> Page excerpt:
News

Researchers tackle ductal carcinoma in situ and its many unanswered questions

13 Jan 2010

An article and commentary published in the Journal of the National Cancer Institute reviews available data on diagnosis and management of ductal carcinoma in situ (DCIS), and offers recommendations for the field. These include identification of better risk stratification methods, consideration of the elimination of the word “carcinoma” from the name, and further investigation into whether imaging technology and guidelines can be modified to focus on high-risk lesions.

The commentary is the conference statement from the National Institutes of Health state-of-the-science conference on DCIS. At the conference, speakers and panel members focused on five questions that tackled incidence, risk factors, screening, prognostic factors, and treatment of DCIS. The commentary provides a summary of the answers to those questions based on available research data, input from conference participants, and the panel’s assessment.

“Clearly, the diagnosis and management of DCIS is highly complex with many unanswered questions, including the fundamental natural history of untreated disease,” the panel writes. “Thus, the primary question for future research must focus on the accurate identification of patient subsets diagnosed with DCIS…”

> Dataset content:
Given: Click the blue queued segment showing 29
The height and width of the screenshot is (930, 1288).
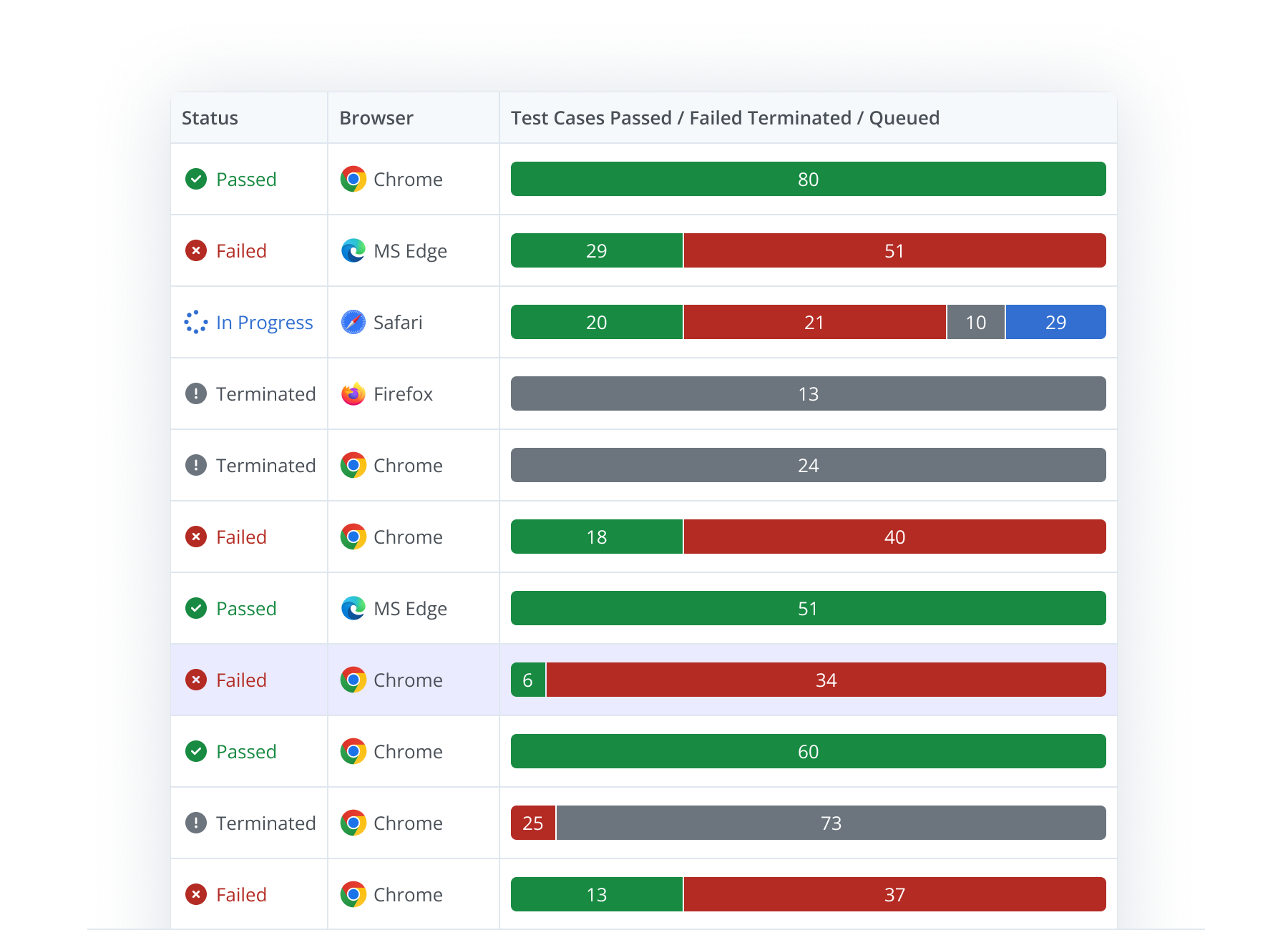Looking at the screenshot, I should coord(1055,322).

--

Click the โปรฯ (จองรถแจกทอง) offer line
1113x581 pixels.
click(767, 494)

...

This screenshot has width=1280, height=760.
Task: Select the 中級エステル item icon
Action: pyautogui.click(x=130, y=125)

> Task directions: Translate this sentence from the DCIS news item into Spanish: "The commentary is the conference statement from the National Institutes of Health state-of-the-science conference on DCIS."

> Response area: El comentario es la declaración de la conferencia sobre el estado de la ciencia acerca del CDIS organizada por los Institutos Nacionales de Salud.